### Work instructions
Copy nothing from the entries below except the lines from the one containing "Open 'Inspect' from the context menu" through the one containing "Task: Click the Error Pause button", and copy those exactly.

──────────────────────────────

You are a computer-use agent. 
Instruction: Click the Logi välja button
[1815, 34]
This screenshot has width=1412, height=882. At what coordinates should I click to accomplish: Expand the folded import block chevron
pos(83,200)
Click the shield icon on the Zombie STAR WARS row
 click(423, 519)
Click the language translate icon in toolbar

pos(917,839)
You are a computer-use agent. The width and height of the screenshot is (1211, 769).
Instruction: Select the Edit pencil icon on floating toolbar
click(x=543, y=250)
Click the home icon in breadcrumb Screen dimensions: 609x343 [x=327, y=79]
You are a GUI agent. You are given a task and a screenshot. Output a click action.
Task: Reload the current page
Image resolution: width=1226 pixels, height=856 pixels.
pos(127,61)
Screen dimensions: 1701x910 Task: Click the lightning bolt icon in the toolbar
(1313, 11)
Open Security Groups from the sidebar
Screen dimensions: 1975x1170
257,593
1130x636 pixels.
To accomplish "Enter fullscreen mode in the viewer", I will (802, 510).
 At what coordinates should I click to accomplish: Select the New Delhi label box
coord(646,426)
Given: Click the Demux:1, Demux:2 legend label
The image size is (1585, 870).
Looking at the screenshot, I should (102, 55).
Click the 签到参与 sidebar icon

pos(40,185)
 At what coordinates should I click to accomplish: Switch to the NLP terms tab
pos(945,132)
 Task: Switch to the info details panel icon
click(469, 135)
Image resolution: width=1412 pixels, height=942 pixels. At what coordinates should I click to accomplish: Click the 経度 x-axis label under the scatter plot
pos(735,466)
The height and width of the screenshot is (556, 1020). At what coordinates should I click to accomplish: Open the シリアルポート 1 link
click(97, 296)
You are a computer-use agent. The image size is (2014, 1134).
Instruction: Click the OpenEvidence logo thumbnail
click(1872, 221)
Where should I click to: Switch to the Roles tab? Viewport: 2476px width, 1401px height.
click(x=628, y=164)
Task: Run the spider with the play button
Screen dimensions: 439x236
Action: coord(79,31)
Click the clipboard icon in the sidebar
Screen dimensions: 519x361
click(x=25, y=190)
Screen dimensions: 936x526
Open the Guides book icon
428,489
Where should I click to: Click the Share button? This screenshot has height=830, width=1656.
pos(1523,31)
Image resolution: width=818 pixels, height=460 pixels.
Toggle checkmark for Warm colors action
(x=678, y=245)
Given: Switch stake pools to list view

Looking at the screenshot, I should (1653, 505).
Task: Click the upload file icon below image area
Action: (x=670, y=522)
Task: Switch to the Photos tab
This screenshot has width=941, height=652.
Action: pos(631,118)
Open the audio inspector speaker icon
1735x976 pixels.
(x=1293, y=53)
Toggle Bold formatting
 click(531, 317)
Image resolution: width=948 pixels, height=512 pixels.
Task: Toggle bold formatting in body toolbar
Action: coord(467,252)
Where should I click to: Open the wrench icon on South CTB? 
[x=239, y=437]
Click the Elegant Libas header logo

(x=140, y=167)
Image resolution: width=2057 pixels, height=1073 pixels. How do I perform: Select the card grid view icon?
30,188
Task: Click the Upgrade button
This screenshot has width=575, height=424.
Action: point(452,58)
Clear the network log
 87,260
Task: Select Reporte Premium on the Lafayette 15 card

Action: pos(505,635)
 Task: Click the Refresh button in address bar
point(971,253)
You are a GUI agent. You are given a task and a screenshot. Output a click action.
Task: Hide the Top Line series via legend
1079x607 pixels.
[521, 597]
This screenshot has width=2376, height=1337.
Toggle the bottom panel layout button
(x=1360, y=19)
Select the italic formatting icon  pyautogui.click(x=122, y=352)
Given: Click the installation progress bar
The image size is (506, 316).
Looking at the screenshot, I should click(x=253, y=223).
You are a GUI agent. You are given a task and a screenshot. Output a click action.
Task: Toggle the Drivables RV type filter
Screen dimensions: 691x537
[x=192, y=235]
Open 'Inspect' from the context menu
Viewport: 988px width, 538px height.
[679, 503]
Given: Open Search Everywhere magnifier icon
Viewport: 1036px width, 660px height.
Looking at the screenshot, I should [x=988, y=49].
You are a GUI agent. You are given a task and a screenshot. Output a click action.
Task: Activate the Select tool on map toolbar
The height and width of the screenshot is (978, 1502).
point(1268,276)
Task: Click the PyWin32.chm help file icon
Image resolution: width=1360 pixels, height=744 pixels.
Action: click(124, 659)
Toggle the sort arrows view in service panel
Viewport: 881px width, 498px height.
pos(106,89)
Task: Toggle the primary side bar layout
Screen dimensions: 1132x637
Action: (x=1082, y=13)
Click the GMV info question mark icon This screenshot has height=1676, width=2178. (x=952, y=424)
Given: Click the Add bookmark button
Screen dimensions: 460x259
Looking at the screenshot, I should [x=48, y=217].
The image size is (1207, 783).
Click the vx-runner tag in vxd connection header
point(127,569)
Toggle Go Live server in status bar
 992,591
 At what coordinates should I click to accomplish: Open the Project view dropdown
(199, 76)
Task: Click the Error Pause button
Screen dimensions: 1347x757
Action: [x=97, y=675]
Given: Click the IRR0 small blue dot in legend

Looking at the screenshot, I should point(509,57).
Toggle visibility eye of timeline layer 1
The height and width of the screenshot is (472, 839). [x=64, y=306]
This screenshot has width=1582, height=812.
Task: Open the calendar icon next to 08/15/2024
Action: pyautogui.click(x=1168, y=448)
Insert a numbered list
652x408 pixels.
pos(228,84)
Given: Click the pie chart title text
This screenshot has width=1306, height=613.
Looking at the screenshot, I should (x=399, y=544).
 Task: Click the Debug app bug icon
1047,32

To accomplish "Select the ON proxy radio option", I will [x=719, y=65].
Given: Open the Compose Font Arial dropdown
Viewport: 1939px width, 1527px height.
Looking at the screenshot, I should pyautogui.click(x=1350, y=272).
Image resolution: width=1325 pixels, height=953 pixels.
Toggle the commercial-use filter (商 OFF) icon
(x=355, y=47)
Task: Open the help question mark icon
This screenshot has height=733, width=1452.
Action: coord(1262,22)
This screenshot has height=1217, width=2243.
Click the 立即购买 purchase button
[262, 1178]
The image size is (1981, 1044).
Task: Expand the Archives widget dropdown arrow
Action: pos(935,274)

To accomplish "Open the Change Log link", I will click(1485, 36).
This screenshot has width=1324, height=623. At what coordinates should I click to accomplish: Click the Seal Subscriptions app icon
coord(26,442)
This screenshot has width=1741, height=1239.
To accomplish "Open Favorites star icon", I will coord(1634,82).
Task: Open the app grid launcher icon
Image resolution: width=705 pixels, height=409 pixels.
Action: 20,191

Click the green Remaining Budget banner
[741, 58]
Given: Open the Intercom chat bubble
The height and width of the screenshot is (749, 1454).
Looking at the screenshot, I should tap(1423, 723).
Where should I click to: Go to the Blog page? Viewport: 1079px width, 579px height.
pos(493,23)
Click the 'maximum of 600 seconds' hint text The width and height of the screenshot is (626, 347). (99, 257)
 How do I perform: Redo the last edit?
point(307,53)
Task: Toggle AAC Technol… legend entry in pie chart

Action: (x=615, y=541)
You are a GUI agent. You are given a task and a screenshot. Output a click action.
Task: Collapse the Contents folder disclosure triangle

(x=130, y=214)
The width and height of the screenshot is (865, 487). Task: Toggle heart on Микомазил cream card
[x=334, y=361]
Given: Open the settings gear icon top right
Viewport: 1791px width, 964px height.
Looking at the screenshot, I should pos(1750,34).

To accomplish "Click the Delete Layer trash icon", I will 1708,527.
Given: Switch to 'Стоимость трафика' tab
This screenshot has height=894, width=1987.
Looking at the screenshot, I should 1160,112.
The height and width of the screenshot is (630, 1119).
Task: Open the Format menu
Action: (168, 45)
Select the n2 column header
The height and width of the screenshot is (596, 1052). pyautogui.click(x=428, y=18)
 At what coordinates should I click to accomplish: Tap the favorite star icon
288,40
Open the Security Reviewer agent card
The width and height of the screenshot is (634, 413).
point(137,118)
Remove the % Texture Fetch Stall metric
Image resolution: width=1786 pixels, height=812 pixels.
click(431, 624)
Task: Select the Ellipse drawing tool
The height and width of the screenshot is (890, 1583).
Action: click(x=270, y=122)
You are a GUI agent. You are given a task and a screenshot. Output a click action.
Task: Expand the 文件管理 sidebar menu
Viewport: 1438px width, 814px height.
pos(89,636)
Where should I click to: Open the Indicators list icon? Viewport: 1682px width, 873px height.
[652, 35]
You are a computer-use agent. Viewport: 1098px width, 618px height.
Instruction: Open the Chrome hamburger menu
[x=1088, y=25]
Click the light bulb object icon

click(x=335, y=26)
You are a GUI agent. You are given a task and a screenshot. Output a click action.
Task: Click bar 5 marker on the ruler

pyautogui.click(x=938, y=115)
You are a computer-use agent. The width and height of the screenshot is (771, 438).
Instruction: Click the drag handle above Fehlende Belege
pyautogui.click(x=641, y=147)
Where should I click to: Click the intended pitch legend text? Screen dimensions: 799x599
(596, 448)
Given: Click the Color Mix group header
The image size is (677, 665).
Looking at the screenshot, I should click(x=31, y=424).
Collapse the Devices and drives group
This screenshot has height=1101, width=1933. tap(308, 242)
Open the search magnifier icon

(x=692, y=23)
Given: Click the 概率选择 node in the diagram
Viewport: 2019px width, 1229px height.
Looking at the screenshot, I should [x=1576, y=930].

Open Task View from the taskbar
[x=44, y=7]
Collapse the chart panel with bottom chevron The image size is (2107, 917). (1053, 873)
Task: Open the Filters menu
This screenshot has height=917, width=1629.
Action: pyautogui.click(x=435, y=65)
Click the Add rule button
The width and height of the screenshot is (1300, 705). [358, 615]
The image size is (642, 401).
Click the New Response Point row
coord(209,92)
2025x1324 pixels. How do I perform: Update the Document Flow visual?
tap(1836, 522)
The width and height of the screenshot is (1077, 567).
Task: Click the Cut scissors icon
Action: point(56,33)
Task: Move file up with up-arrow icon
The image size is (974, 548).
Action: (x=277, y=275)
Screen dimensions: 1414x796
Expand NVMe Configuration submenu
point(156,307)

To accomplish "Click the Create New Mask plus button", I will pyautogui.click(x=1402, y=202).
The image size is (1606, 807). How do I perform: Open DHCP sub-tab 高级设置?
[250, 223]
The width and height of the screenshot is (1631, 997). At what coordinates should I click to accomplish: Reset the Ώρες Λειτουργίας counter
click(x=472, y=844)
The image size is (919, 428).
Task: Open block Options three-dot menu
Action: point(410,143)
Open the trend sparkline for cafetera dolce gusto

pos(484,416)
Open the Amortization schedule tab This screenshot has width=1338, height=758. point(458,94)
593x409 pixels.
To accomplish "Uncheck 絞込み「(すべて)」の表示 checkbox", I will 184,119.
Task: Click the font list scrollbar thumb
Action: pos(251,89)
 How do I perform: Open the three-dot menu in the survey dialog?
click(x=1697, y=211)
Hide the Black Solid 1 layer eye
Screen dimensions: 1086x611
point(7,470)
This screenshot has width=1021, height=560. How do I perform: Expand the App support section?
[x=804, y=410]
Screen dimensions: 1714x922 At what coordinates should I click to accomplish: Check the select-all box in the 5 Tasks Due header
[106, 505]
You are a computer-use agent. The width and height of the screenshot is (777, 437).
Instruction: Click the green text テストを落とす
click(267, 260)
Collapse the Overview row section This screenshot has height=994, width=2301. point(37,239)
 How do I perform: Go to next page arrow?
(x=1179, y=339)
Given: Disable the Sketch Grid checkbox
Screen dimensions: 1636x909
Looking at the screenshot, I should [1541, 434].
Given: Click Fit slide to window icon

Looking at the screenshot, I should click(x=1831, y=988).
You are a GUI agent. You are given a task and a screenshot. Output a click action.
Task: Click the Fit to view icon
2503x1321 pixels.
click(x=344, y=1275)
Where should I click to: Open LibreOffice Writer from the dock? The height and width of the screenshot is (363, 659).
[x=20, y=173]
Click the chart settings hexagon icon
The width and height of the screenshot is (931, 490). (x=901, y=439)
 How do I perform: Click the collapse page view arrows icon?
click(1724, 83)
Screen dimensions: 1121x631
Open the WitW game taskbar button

──────────────────────────────

### Expected answer
Open 'Inspect' from the context menu
Viewport: 988px width, 538px height.
[679, 503]
Given: Open Search Everywhere magnifier icon
Viewport: 1036px width, 660px height.
Looking at the screenshot, I should [x=988, y=49].
You are a GUI agent. You are given a task and a screenshot. Output a click action.
Task: Activate the Select tool on map toolbar
The height and width of the screenshot is (978, 1502).
point(1268,276)
Task: Click the PyWin32.chm help file icon
Image resolution: width=1360 pixels, height=744 pixels.
Action: click(124, 659)
Toggle the sort arrows view in service panel
Viewport: 881px width, 498px height.
pos(106,89)
Task: Toggle the primary side bar layout
Screen dimensions: 1132x637
Action: (x=1082, y=13)
Click the GMV info question mark icon This screenshot has height=1676, width=2178. (x=952, y=424)
Given: Click the Add bookmark button
Screen dimensions: 460x259
Looking at the screenshot, I should [x=48, y=217].
The image size is (1207, 783).
Click the vx-runner tag in vxd connection header
point(127,569)
Toggle Go Live server in status bar
 992,591
 At what coordinates should I click to accomplish: Open the Project view dropdown
(199, 76)
Task: Click the Error Pause button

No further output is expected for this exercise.